Which lines of the entries below run from the one holding "The height and width of the screenshot is (684, 894)." to the one holding "The image size is (856, 511).", inclusive? Set down exactly those lines and no others.

Records provided »
============================================================

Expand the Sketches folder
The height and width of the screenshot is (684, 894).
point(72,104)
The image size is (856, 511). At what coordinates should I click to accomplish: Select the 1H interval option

============================================================

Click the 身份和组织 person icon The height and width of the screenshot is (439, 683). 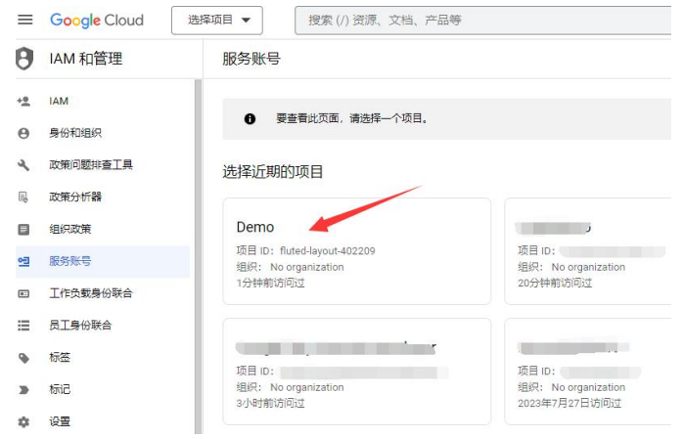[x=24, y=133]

============================================================

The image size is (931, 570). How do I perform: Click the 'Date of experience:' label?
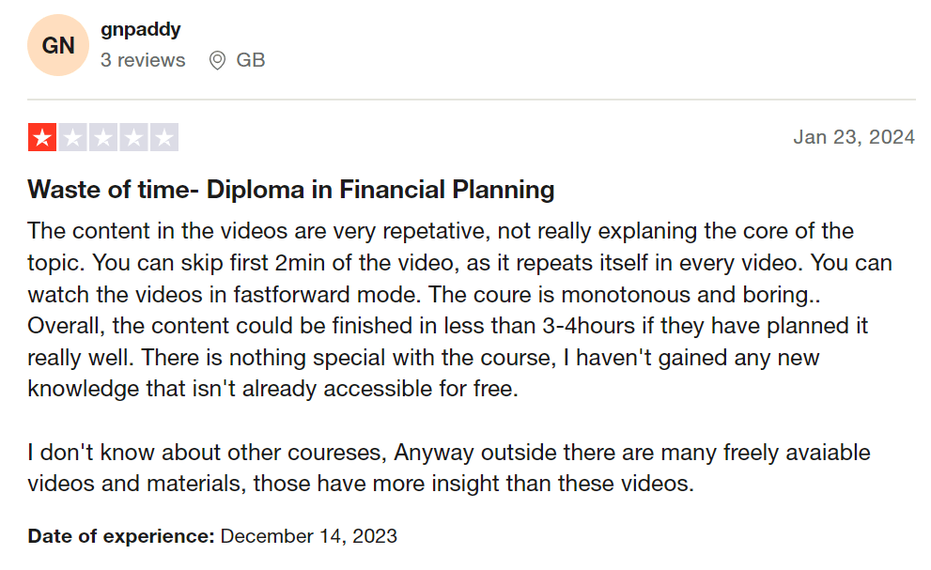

============================================================

Solution below »
The height and width of the screenshot is (684, 894).
point(72,104)
The image size is (856, 511). At what coordinates should I click to accomplish: Select the 1H interval option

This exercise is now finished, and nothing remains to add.